MDMA-assisted therapy, stalled at the FDA in post-traumatic stress disorder, is quietly extending into a new set of indications: eating disorders. The rationale is the well-documented overlap between trauma and disordered eating, and the direction is real. It is also early, indirect, and not the novelty it is sometimes presented as. A reported new trial in bulimia would extend a research line that already includes anorexia and binge eating disorder rather than opening one.
The rationale
Eating disorders carry high rates of comorbid trauma and PTSD, and the bridge from one to the other is mechanistic. If MDMA-assisted therapy helps PTSD by allowing patients to process trauma with reduced fear and defensiveness, the reasoning goes, it might help eating disorders in the substantial share of patients for whom trauma is a driver. That is a coherent hypothesis, and it is the basis for the entire line of work.
What the evidence actually is
The strongest existing signal is a secondary analysis rather than a dedicated trial. In the large MDMA-for-PTSD program, MDMA-assisted therapy was associated with a significant reduction in eating-disorder symptoms, measured by a validated screening questionnaire, compared with placebo plus the same therapy. That is suggestive, but it has a clear ceiling: it was measured in PTSD patients who happened to have eating-disorder symptoms, using a screening tool, not in patients carrying a formal eating-disorder diagnosis, a limitation the study’s own authors noted.
Beyond that, dedicated trials already exist. A multi-site study of MDMA-assisted psychotherapy for eating disorders is enrolling patients with anorexia nervosa, restricting type, and with binge eating disorder, using a structure of preparatory sessions, MDMA sessions, and integrative therapy that includes a caregiver. So MDMA for eating disorders is already a clinical-stage research direction. A reported Phase 1 trial in bulimia would add a third subtype to that effort.
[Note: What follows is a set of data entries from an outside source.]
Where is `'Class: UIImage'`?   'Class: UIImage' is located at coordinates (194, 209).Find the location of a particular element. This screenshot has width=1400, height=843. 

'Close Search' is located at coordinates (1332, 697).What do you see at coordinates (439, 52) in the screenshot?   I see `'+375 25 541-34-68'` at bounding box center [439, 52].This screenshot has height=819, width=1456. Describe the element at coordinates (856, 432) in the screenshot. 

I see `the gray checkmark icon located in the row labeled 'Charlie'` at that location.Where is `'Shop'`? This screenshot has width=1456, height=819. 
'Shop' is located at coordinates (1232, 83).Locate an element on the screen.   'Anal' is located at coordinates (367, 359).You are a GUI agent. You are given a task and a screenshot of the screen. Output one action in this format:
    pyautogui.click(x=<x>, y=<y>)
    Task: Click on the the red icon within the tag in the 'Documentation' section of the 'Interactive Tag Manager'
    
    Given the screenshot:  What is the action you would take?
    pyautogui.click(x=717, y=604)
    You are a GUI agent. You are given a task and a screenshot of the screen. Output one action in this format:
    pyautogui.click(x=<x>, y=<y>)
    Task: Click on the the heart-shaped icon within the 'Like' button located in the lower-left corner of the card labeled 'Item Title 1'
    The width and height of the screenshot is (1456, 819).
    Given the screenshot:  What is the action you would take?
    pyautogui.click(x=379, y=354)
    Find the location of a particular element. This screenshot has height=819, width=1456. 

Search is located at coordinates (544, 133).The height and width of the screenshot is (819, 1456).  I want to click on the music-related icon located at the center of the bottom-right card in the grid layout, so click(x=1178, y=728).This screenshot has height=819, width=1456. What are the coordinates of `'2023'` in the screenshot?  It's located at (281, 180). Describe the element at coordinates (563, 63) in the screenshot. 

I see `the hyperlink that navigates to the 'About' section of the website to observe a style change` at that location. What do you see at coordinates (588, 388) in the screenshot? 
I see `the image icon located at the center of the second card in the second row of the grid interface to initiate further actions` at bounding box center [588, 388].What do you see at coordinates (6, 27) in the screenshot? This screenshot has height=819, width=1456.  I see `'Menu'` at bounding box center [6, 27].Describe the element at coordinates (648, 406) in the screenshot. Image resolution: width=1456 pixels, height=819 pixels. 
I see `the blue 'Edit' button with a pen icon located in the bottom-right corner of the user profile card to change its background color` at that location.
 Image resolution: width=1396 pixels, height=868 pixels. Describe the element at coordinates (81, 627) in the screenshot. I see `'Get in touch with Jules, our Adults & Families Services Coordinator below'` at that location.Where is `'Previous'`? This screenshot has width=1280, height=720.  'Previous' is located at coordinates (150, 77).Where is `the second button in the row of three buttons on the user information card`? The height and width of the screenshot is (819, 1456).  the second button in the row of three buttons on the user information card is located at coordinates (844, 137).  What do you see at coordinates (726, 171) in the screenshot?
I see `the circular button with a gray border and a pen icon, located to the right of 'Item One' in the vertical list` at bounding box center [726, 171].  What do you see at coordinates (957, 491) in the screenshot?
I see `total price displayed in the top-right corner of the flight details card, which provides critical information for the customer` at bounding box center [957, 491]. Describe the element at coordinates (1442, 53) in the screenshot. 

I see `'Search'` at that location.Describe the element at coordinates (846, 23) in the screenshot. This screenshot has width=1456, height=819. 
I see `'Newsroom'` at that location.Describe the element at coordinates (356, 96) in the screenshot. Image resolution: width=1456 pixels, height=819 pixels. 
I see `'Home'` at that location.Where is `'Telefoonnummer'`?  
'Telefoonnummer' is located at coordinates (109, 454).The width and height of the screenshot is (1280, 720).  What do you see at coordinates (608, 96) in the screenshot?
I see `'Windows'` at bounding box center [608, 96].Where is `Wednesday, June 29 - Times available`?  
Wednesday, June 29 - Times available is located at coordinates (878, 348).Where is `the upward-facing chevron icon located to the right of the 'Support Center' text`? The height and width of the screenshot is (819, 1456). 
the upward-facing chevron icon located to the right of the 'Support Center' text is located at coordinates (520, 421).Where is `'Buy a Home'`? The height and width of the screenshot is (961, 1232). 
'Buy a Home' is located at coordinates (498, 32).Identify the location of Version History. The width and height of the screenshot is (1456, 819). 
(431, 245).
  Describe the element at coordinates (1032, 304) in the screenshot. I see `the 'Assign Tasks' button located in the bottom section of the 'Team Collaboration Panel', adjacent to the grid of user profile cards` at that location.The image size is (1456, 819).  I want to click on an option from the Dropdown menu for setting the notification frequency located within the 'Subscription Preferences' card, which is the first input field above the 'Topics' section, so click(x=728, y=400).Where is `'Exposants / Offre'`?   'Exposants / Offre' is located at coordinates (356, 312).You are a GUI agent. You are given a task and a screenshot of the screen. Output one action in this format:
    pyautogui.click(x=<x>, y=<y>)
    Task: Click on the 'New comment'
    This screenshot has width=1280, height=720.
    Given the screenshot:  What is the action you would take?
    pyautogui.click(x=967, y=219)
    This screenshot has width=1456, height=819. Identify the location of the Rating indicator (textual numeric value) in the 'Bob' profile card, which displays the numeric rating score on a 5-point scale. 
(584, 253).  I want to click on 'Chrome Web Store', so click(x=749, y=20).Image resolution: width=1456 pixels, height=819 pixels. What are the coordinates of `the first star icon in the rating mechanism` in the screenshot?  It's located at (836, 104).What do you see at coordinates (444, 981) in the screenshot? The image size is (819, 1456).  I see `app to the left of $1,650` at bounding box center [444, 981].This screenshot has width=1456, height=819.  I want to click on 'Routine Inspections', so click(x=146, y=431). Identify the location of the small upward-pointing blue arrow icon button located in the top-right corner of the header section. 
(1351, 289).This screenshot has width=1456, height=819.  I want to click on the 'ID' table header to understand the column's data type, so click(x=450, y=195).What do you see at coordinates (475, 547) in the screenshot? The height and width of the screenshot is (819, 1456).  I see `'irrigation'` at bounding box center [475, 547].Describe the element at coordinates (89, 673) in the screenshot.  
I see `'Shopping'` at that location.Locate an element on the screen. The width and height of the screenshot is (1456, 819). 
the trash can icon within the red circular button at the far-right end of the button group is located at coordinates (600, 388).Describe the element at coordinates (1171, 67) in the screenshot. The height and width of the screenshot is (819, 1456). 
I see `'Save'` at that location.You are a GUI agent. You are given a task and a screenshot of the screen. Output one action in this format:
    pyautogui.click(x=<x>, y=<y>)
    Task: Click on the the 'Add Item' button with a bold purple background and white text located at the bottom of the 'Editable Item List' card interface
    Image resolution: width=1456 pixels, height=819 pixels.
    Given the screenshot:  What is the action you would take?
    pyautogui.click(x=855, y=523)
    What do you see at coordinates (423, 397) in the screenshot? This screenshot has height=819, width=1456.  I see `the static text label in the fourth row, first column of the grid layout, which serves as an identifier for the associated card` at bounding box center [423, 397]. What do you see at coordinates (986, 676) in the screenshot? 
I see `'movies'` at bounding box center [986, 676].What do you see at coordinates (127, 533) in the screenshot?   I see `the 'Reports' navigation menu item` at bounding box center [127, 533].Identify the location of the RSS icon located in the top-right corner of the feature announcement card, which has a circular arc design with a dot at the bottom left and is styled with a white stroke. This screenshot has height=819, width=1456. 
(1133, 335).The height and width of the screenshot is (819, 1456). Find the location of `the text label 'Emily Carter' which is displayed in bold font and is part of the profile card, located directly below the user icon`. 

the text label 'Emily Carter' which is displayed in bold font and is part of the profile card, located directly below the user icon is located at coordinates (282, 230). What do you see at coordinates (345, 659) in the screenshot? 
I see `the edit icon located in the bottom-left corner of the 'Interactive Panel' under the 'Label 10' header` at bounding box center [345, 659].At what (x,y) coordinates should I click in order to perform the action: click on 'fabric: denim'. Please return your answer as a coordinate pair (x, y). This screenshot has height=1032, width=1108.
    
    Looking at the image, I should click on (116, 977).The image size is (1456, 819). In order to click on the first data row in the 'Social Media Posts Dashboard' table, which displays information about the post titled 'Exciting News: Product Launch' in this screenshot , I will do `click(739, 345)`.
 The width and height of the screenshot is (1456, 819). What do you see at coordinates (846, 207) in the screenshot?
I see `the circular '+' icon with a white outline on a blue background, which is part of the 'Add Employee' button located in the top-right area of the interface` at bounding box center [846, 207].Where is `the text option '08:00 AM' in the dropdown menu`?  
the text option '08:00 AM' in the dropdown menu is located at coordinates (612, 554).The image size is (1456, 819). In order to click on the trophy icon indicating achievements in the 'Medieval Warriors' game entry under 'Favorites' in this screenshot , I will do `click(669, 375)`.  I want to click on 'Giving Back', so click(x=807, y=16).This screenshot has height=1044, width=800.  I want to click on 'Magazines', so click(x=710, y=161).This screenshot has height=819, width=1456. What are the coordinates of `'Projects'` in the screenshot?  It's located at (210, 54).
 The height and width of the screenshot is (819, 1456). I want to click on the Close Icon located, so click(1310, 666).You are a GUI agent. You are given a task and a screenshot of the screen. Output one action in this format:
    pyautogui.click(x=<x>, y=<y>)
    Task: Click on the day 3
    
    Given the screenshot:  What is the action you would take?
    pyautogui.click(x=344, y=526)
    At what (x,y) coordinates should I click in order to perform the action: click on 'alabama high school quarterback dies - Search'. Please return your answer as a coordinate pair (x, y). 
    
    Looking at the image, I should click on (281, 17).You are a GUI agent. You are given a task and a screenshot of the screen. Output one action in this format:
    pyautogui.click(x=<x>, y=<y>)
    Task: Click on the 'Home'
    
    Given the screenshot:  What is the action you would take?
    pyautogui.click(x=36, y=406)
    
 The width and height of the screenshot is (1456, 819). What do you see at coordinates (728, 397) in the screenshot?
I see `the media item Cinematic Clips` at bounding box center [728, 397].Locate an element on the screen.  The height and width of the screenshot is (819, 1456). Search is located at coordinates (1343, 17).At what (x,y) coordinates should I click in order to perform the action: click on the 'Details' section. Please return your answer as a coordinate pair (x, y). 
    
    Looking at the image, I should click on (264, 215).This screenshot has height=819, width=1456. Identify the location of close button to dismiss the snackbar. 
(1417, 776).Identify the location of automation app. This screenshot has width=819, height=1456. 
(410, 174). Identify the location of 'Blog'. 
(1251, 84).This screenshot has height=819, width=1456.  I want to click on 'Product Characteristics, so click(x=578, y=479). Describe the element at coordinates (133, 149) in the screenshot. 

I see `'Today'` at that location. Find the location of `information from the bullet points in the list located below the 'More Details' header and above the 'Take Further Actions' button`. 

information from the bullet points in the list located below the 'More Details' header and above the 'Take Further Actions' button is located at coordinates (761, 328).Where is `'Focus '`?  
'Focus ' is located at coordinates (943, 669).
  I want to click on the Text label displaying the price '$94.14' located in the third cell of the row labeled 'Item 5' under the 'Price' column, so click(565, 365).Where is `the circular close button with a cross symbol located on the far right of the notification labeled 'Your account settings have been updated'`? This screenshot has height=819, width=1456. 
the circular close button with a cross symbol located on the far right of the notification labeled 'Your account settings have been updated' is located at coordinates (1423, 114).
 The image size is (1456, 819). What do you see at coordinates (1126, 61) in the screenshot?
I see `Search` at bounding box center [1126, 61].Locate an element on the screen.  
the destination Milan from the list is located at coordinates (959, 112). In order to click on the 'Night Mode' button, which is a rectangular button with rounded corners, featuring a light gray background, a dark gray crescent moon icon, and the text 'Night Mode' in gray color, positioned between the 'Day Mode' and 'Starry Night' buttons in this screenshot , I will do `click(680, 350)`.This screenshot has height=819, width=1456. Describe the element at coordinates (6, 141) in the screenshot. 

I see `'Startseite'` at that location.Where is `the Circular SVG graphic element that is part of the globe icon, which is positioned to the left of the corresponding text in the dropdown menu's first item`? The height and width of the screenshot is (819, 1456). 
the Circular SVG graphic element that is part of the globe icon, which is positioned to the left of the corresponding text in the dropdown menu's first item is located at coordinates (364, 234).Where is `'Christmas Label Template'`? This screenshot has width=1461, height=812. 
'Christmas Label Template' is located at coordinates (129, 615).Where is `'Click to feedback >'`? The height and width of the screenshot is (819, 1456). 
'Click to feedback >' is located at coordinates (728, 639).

Why this calls for a high evidence bar
Several cautions apply at once. The direction is not new, so framing any single trial as the first clinical test of MDMA in eating disorders is inaccurate. The best available evidence is indirect, drawn from a screening instrument in a PTSD population rather than a powered trial in diagnosed patients, and the dedicated trials are early-phase and small. Eating disorders are serious, high-mortality illnesses with difficult treatment and high relapse rates, and the field has watched many promising approaches fail to hold up, so the bar for believing a new one should be high. MDMA itself remains in regulatory limbo after the 2024 rejection of its PTSD application, which means an eating-disorder indication sits even earlier in the pipeline and inherits the same molecule-level obstacles, the Schedule I status, the drug-plus-therapy delivery model, and the trial-conduct and consent questions the desk has covered.
There is also a population-specific safety consideration. MDMA has cardiovascular and metabolic effects, and patients with eating disorders, particularly anorexia, can be medically fragile. The existing trials require demonstrated medical stability before enrollment, which is the appropriate gate, and it underscores that this is a population where safety screening is not a formality.
The pattern
This fits MDMA’s broader expansion beyond PTSD, alongside the drug-interaction questions and the next-generation analogue work the desk has tracked, and it fits the wider psychedelic pattern of molecules being pushed into adjacent indications on mechanistic rationale, frequently through academic and nonprofit research, ahead of regulatory clarity. Psilocybin is moving into pain and OCD, lysergide into anxiety and depression, and MDMA into eating disorders. The common thread is hypothesis-driven indication expansion running well ahead of the data.
The frame
MDMA in eating disorders is a rational research direction grounded in the real link between trauma and disordered eating, but it is early, the evidence is indirect, and it is not the first of its kind. The honest reading is that the field is testing whether MDMA’s trauma-processing effect translates to a notoriously treatment-resistant group of illnesses, a worthwhile question with the interest currently far ahead of the evidence. The signal to track is whether the dedicated trials in diagnosed patients produce direct results, not whether a secondary analysis hints at them. For a class of illness where options are limited and relapse is common, a new mechanistic approach is worth watching, with a high evidence bar and a clear memory of how often eating-disorder treatments have promised more than they delivered.